Provided text:

········

= Bill Bunbury =

Writer and historian in Western Australia

William Hedley Richardson Bunbury (born 7 October 1940), known as Bill Bunbury, is a British-born Australian broadcaster, producer, historian and writer. He spent much of his career with the Australian Broadcasting Corporation (ABC).

==Early life and education==
Bunbury was born in Glastonbury, England, in 1940 to an Australian father and an English mother. He graduated with an honours degree from Durham University in 1963 and subsequently moved to his father's native Australia. He initially worked for two months on his cousin's farm in Broomehill before moving to Perth, where he taught English at Guildford Grammar School.

During a visit to the school by an ABC television crew, Bunbury met producer Roger Penny, who encouraged him to apply for a position with the broadcaster. He joined the ABC education department in May 1969.

········

Given exercise: Reproduce part of the Bill Bunbury biography word for word. Begin at the words containing "William Hedley Richardson" and stop after "Broadcasting Corporation (ABC).". The lines after the biography are separate material, unrelated to it.

Data:

········

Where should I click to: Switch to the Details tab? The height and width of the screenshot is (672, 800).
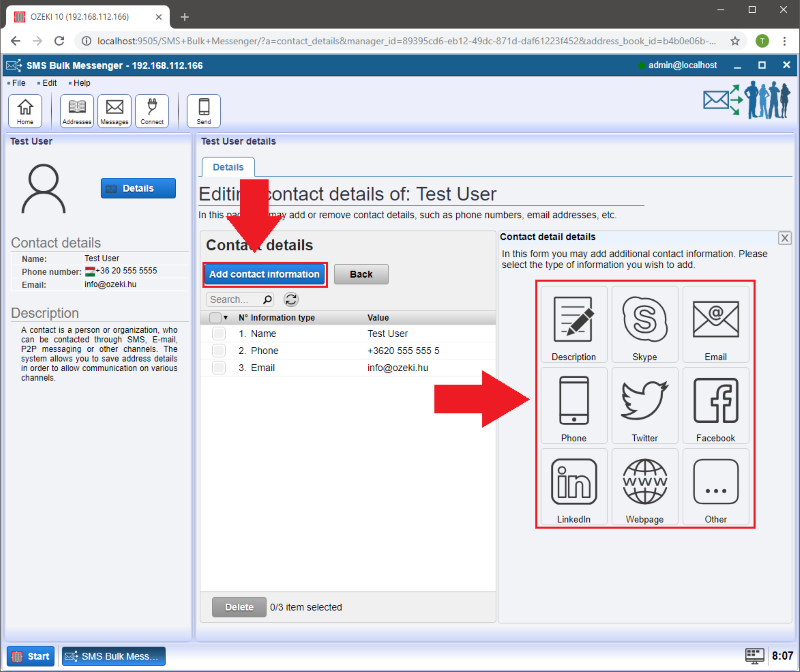coord(228,167)
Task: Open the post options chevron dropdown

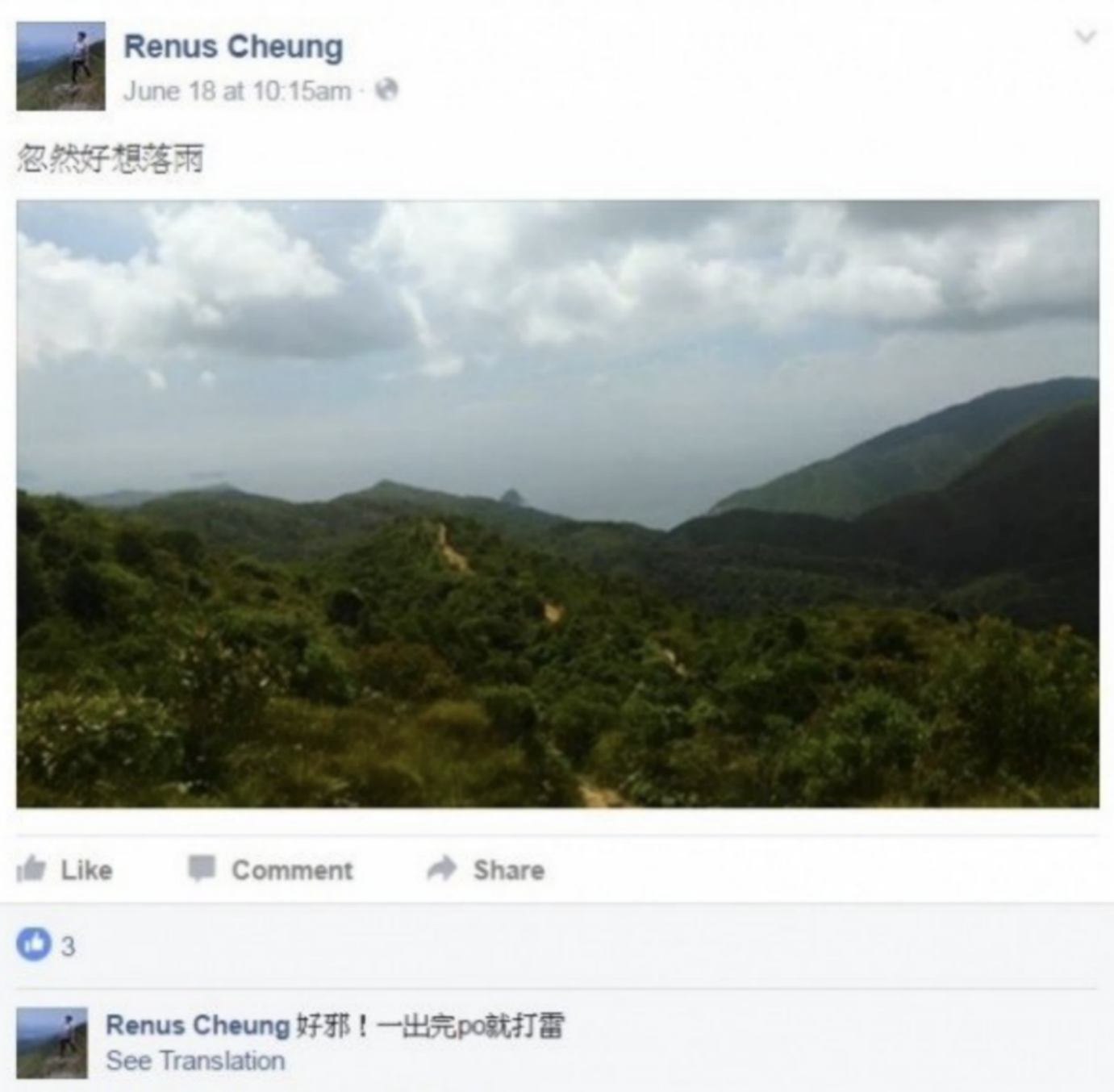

········

Result for this exercise:
William Hedley Richardson Bunbury (born 7 October 1940), known as Bill Bunbury, is a British-born Australian broadcaster, producer, historian and writer. He spent much of his career with the Australian Broadcasting Corporation (ABC).